- Film poster
- Directed by: Jeremiah Zagar
- Produced by: Lori Cheatle Gabriel Sedgwick
- Cinematography: Naiti Gámez
- Edited by: Keiko Deguchi
- Music by: Zoë Keating
- Production companies: Hard Working Movies Passion Pictures
- Distributed by: HBO
- Release date: January 17, 2014 (Sundance);
- Running time: 102 minutes
- Country: United States
- Language: English

= Captivated: The Trials of Pamela Smart =

Captivated: The Trials of Pamela Smart is a 2014 American documentary film directed by Jeremiah Zagar. The film premiered in competition in the category of U.S. Documentary Competition program at the 2014 Sundance Film Festival on January 17, 2014.

The film premiered on August 18, 2014 on HBO.

==Plot==
The film tells the story of the 1990 murder of Gregg Smart and the subsequent New Hampshire trial and conviction, with gavel to gavel media coverage, of murderer Pamela Smart.

==Reception==
The film received mostly positive response from critics. On review aggregator Rotten Tomatoes it has 63% rating based on 8 reviews, on an average rating of 7.2/10. Dennis Harvey, in his review for Variety, said that "This is all intriguing, and will especially fascinate those who weren’t around and overexposed to the case 20-odd years ago. But Zagar’s thesis — that overpowering media exploitation determined its legal outcome early on — is introduced in the very first shot, then hammered home harder the longer the pic goes on."

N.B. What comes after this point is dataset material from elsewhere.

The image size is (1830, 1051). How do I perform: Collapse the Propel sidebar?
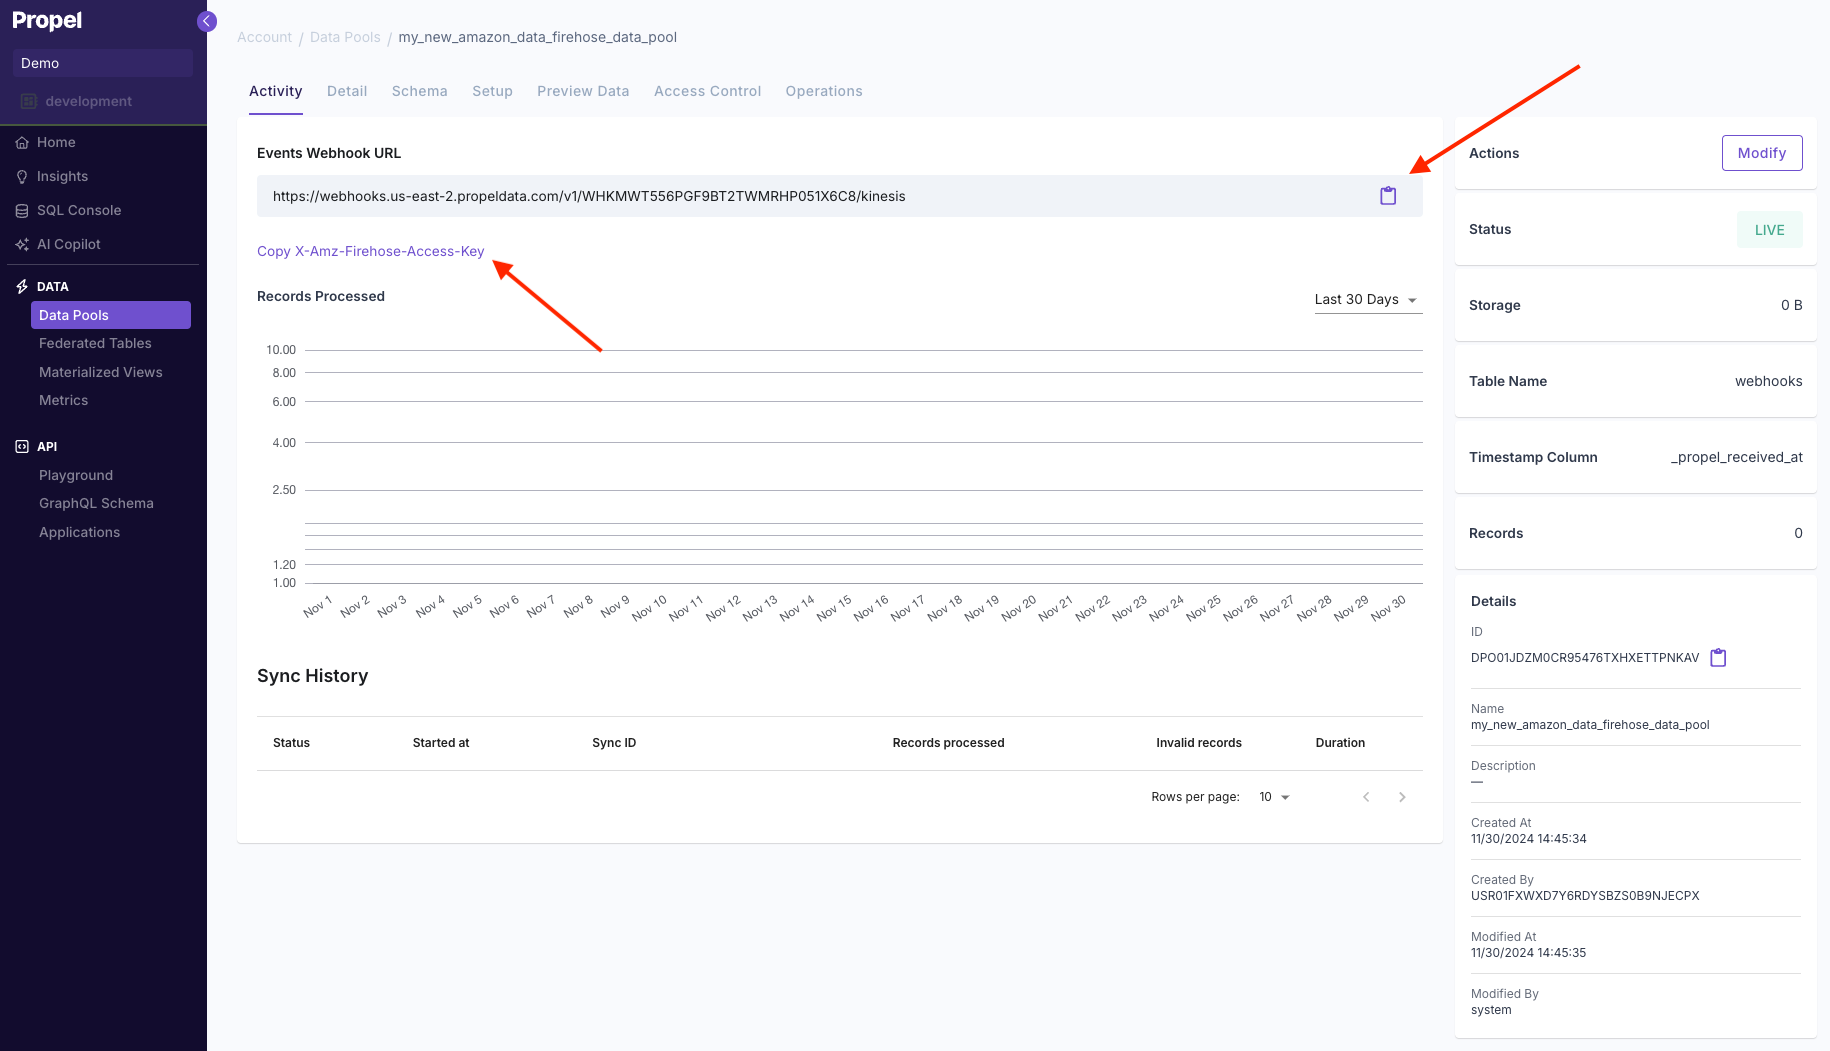tap(206, 21)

Duane Byrge of The Hollywood Reporter gave the film a positive review, calling it a "[s]mart indictment of the media’s sensationalistic influence on the murder trial of Pamela Smart." Beth Hanna from Indiewire in her review said that "Everything, from the nightly newscasts that feverishly covered Smart’s case to Zagar’s own film, is an edited story."